Nelson believes that the pain management, palliative care services team has made a valuable commitment to dying patients. "About 10 % to 20 % of the patients who die in the hospital do not have family with them," she says. "The idea of dying is difficult for nurses, so they welcome the assistance of volunteers who often sit with six to eight patients a day." Since March 2005, No One Dies Alone program volunteers at St. Joseph Mercy Oakland have sat over 2,000 hours with patients, Nelson adds.

The goal of palliative care is to prevent and relieve suffering and to support the best possible quality of life to patients and their families, regardless of the stage of the disease or the need for other therapies, according to the American Academy of Hospice and Palliative Medicine.

Nelson says palliative care provides ways to alleviate pain or end-of-life problems, such as clarifying goals, supporting family, and dealing with psychological-spiritual issues, including how to make an environment soothing and peaceful around these patients.
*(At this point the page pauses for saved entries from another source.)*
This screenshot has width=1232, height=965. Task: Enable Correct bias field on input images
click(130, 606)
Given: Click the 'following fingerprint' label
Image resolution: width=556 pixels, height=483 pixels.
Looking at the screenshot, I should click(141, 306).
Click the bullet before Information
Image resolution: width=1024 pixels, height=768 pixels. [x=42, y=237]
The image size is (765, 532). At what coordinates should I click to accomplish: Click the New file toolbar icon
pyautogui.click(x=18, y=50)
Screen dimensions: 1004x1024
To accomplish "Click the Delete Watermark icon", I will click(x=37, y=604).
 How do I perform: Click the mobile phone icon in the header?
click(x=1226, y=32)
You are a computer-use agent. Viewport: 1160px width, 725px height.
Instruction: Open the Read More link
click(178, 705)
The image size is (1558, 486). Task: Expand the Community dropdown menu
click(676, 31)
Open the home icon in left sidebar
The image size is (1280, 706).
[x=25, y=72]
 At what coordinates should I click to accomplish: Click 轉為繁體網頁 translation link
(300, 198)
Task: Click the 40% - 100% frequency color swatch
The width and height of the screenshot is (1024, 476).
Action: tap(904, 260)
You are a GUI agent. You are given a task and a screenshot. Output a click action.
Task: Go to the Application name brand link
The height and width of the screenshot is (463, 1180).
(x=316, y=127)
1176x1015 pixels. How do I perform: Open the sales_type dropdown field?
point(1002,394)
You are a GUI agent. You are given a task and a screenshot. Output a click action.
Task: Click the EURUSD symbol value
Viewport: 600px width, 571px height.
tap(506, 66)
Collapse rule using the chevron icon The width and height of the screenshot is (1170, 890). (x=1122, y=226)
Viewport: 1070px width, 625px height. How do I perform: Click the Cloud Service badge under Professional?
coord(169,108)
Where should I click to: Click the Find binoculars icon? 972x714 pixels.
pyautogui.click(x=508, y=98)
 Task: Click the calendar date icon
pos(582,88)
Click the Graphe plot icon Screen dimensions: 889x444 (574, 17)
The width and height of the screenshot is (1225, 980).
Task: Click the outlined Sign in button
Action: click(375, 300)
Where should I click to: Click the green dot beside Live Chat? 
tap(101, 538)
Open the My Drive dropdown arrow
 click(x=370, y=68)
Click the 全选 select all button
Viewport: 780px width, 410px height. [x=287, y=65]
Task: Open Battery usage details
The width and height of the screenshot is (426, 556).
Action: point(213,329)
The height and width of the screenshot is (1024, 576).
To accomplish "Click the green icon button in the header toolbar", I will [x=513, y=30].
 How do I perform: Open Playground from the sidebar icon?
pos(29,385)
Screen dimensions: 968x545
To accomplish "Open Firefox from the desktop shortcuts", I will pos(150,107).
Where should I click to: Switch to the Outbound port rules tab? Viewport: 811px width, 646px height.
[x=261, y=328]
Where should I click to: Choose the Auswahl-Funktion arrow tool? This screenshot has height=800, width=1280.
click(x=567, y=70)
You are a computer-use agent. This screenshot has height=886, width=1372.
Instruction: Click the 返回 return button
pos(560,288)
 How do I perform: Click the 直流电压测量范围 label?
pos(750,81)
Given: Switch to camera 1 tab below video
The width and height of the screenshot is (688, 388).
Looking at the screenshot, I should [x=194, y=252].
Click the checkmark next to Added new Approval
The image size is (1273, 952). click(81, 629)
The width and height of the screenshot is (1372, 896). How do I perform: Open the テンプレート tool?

Nelson defines palliative care — as consisting of pain management and palliative or "supportive care," offering nontraditional therapy integrated with traditional medicine. Palliative provides ways to alleviate pain or end-of-life problems, such as clarifying goals, supporting family, and dealing with the psychological-spiritual issues of end-of-life issues, including how to make an environment soothing and peaceful around these patients.